Collected data:
# # # #

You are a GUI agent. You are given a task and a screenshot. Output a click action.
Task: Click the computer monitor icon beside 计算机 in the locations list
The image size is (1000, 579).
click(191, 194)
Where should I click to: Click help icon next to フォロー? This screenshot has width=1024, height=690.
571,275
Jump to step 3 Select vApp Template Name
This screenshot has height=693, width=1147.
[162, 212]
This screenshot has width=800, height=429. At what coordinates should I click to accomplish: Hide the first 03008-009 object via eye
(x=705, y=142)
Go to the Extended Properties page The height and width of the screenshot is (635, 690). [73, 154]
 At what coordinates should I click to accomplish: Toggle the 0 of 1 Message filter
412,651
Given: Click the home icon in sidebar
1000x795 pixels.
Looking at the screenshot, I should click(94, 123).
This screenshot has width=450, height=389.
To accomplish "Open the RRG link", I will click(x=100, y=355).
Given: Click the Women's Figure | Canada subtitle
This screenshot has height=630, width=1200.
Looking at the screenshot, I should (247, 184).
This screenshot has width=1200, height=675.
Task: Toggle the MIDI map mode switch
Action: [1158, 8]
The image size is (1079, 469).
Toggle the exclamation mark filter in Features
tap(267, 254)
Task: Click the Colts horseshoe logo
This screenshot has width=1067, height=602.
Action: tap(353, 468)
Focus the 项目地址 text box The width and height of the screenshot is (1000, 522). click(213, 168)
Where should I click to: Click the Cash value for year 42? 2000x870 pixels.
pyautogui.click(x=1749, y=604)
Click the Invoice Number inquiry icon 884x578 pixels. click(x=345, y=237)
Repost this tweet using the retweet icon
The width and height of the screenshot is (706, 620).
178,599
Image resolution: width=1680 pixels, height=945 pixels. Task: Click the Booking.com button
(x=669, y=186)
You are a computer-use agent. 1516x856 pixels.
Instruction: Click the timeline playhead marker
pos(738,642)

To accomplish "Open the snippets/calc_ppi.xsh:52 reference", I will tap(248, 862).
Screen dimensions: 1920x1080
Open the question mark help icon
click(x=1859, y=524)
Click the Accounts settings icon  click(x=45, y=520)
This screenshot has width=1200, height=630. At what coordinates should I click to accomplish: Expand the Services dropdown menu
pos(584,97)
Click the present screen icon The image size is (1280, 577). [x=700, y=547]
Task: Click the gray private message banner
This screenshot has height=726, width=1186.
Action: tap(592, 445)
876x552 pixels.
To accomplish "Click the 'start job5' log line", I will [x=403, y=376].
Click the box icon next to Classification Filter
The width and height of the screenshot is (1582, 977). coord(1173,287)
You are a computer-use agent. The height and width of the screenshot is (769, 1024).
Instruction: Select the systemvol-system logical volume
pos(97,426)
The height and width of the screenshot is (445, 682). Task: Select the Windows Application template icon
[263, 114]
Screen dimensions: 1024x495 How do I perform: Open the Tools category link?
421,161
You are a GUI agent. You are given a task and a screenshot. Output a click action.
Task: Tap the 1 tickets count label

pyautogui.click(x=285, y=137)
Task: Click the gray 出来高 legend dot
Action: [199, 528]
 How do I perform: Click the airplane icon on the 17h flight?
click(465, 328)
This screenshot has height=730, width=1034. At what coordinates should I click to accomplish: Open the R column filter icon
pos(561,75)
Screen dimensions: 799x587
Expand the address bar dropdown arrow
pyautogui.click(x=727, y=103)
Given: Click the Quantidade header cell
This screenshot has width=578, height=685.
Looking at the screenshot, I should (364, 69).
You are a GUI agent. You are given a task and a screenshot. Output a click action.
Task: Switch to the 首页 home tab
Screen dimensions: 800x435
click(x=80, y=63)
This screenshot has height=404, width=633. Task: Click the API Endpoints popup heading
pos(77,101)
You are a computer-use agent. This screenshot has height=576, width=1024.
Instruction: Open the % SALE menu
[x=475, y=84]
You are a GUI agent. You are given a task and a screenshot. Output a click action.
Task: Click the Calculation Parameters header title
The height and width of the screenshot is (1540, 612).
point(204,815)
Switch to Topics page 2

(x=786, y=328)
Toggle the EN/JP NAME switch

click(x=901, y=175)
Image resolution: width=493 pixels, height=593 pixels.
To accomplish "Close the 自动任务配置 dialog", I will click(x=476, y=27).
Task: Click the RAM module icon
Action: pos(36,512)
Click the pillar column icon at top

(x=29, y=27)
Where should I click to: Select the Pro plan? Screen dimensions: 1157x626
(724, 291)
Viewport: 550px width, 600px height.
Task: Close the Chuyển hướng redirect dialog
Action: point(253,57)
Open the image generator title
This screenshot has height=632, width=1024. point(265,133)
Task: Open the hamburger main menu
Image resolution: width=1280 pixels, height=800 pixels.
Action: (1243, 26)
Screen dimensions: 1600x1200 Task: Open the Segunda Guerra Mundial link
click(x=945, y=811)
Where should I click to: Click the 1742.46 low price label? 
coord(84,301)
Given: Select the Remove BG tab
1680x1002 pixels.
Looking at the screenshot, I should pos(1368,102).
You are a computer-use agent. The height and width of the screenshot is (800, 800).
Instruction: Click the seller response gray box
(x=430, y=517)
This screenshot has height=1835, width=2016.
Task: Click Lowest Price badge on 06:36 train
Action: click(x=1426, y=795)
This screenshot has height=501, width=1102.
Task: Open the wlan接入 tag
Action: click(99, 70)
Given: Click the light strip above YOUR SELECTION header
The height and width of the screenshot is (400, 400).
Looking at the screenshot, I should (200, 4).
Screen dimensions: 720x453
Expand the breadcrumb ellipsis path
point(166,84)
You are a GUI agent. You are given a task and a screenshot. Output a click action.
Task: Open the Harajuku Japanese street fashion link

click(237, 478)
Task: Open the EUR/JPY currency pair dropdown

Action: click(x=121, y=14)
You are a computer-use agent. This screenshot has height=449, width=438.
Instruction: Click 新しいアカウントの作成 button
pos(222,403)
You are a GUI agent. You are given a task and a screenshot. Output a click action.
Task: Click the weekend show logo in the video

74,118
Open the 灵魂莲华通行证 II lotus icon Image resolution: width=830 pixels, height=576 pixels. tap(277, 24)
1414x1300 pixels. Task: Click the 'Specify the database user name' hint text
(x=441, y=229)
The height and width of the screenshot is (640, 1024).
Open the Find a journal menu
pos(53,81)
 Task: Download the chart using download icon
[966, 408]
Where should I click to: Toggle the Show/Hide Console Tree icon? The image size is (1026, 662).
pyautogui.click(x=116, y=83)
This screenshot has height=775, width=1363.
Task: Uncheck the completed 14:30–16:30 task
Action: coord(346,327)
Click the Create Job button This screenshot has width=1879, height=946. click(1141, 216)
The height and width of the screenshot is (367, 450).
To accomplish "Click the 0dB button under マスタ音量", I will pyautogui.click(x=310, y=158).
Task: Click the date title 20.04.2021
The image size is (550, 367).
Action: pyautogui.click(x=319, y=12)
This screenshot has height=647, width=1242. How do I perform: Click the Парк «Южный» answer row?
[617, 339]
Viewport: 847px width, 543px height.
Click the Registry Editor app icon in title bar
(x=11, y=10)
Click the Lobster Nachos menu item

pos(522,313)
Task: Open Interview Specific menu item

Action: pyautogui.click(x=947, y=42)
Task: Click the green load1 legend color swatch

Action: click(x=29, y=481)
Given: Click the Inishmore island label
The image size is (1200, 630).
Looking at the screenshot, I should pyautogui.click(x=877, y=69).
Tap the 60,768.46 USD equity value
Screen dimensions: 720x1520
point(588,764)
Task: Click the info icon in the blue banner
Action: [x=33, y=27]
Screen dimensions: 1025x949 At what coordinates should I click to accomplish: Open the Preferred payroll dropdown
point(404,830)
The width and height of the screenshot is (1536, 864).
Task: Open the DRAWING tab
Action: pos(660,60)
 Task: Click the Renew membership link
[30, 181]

# # # #

• EXERCISE OBJECTIVE:
In the records above, retype exactly the lines from the one with "The image size is (1200, 630)." through the last one.

• THE ANSWER:
The image size is (1200, 630).
Looking at the screenshot, I should pyautogui.click(x=877, y=69).
Tap the 60,768.46 USD equity value
Screen dimensions: 720x1520
point(588,764)
Task: Click the info icon in the blue banner
Action: [x=33, y=27]
Screen dimensions: 1025x949 At what coordinates should I click to accomplish: Open the Preferred payroll dropdown
point(404,830)
The width and height of the screenshot is (1536, 864).
Task: Open the DRAWING tab
Action: pos(660,60)
 Task: Click the Renew membership link
[30, 181]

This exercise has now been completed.